Even if you got it right this time, it’s almost guaranteed that unparenthesized function calls will catch you out in CoffeeScript at least once sometime in the future. To avoid the problem, it’s best to add some parentheses any time the expression might be ambiguous. Remember, you shouldn’t have to refer to the generated JavaScript to understand what a CoffeeScript program is supposed to do. If it looks ambiguous, then you need to rewrite it. As figure 7.2 shows, you should stick to common language idioms, but be mindful of anything that might be ambiguous to you later, to the compiler, or to other people who have to work on your program.

Figure 7.2. Stick to common language patterns, but be careful of ambiguity.

One final area for potential confusion is in the way CoffeeScript implicitly declares variables for you.

7.7.2. Implicit variables

Remember that variables are declared for you, implicitly, the first time a variable name is used. If a variable name is already defined anywhere in the current lexical scope (including outer functions), then that variable is used. This is unlike the var keyword in JavaScript, which will create a variable in the current function scope regardless of whether a variable with the same name exists somewhere in the current lexical scope (such as an outer function). If your programs consist of small modules (as discussed in chapter 12) and you don’t have deeply nested lexical scopes, then this implicit variable declaration is unlikely to cause you any pain.

If implicit variables become a problem for you, or if you simply don’t like implicit variable declarations, then you can easily get around the absence of shadowing by taking advantage of the fact that function parameters always shadow and create local variables with a do expression:

This approach gives you a new way of writing a function that has variable names that shadow outer scopes:

shadowing = do (x) -> (y) ->

x = 3

x + y

shadowing 5

# 8

If you use a do expression in this way, then either there must be an outer variable that you want to shadow by assignment inside the do expression or you must assign a value in the parameters for the do expression:

do (notPreviouslyDefined) -> notPreviouslyDefined = 9

# ReferenceError: notPreviouslyDefined is not defined

do (notPreviouslyDefined='') -> notPreviouslyDefined = 'It is now'

# 'It is now'

Outside the do expression, the variable is still not defined:

notPreviouslyDefined

# ReferenceError: notPreviouslyDefined is not defined

Unfortunately, the syntax to achieve variables that shadow is a little clunky by CoffeeScript standards. Still, given that function parameters shadow the do expression, you can have local variables and can even approximate a future feature of JavaScript called let that you’ll learn about inchapter 13. Until then, that’s all there is on syntax.

7.8. Summary

CoffeeScript not only simplifies JavaScript’s core syntax but also provides some syntactic sugar that can make programs easier to understand. Spread and rest parameters and destructuring provide the means to write concise expressions where long and confusing expressions (and statements) would otherwise be required. The syntax changes that CoffeeScript makes to JavaScript make programming more expressive and succinct.

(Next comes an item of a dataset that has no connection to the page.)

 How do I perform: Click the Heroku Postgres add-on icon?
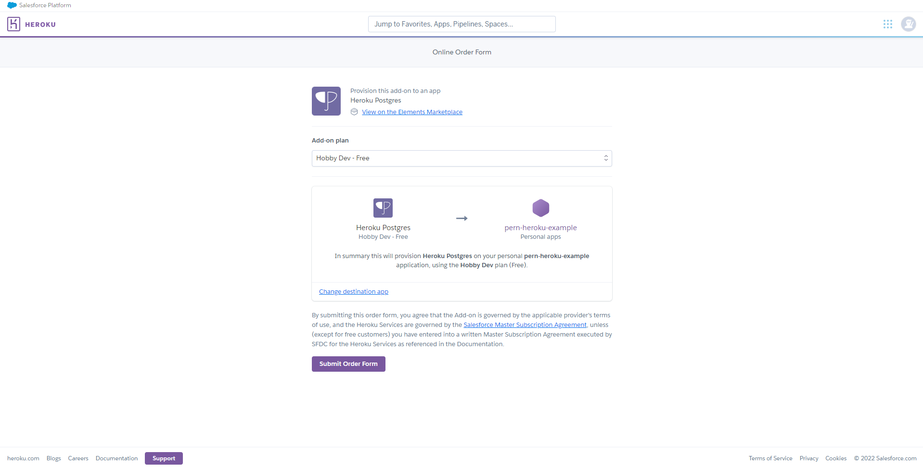(x=326, y=101)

Although CoffeeScript changes JavaScript’s syntax dramatically, it makes only very small changes to JavaScript’s semantics. You saw how to make the most natural use of CoffeeScript’s dynamic types by learning to use duck typing.

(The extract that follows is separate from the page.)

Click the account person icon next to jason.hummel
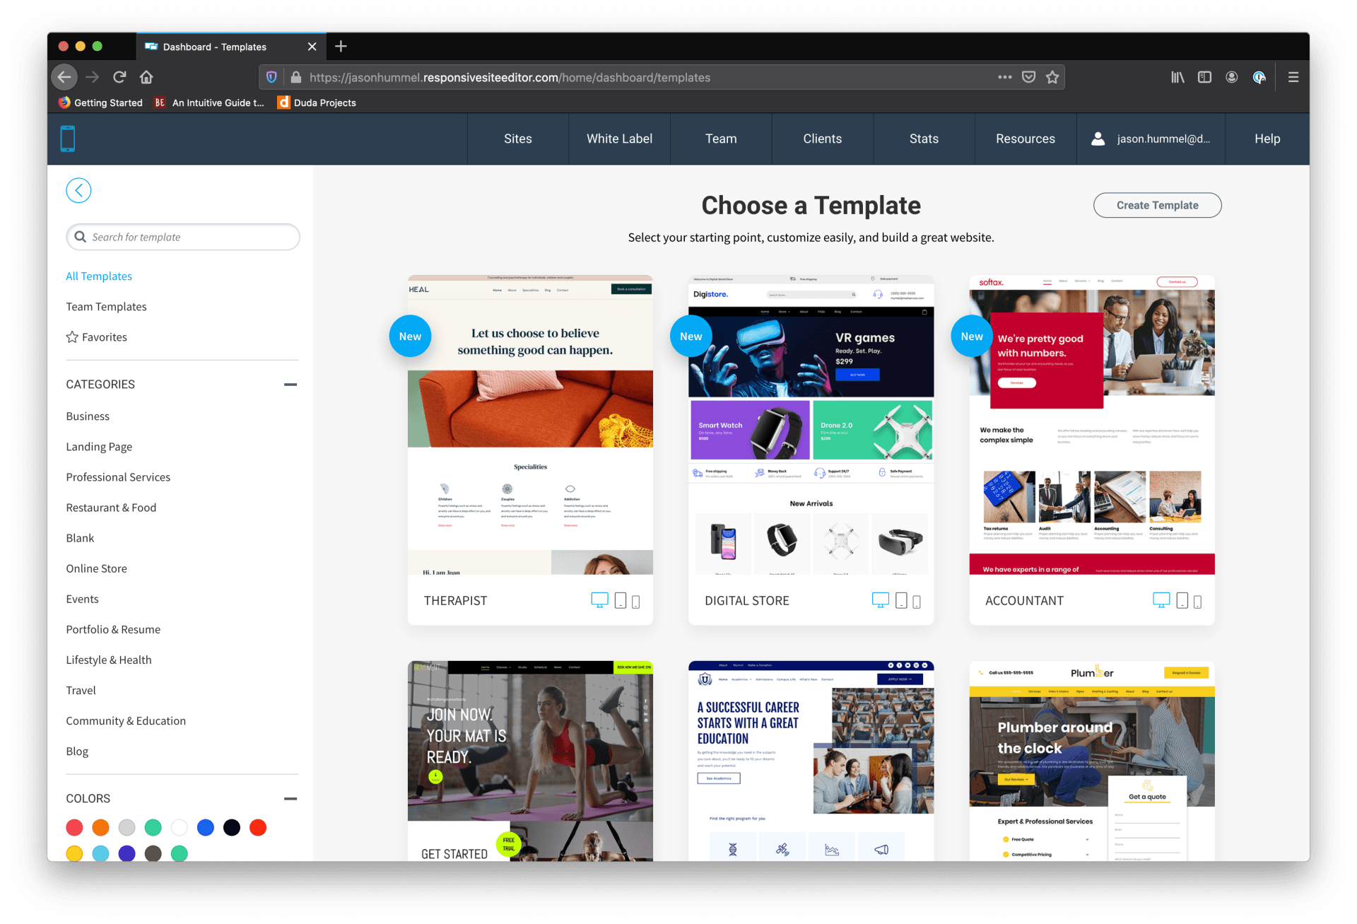The width and height of the screenshot is (1357, 924). [1098, 139]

Finally, succinctness of expression is a trade-off, and there is some potential for ambiguity in CoffeeScript. You learned how comprehensions and significant white-space can be clarified and looked closely at how the common technique of fluent interfaces can be applied in CoffeeScript programs.

Moving on, as expressive and succinct as CoffeeScript is, the syntax and semantics of CoffeeScript have been decided for you. To have full control over the expressive power of the language you use, you need to be able to manipulate the language itself—you need metaprogramming, and that’s exactly what the next chapter is about.